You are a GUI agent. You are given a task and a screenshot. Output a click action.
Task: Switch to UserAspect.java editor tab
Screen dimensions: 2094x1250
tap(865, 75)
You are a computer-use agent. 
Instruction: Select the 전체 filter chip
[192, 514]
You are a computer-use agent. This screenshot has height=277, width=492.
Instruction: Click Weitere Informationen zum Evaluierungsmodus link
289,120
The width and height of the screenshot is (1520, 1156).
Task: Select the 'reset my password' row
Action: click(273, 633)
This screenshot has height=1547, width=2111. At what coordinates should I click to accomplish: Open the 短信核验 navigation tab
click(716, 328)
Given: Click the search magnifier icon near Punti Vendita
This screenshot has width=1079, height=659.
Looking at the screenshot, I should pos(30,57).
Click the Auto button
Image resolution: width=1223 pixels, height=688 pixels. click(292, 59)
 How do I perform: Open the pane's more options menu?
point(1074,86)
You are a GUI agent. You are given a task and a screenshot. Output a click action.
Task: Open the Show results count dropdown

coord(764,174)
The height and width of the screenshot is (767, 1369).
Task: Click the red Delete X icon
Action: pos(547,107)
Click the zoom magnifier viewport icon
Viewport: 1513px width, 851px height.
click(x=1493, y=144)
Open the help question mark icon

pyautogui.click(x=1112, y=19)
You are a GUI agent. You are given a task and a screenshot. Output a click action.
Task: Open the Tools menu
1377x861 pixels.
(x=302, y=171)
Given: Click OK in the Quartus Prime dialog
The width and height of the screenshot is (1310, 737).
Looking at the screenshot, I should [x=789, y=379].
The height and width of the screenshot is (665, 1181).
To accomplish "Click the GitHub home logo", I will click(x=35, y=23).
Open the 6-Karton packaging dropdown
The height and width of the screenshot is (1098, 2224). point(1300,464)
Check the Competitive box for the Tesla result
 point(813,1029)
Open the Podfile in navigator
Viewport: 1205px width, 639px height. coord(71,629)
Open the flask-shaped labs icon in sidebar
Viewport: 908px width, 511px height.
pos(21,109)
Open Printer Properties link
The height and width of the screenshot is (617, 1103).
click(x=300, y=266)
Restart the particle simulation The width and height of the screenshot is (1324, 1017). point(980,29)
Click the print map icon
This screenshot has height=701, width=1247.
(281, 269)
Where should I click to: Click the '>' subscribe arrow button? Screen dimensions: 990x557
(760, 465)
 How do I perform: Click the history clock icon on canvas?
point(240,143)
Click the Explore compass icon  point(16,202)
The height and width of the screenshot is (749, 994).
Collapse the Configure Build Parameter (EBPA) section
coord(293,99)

**WORK ORDER**
In how many lines of the entries does "computer" appear? Reply with only the number.

**SOLUTION**
2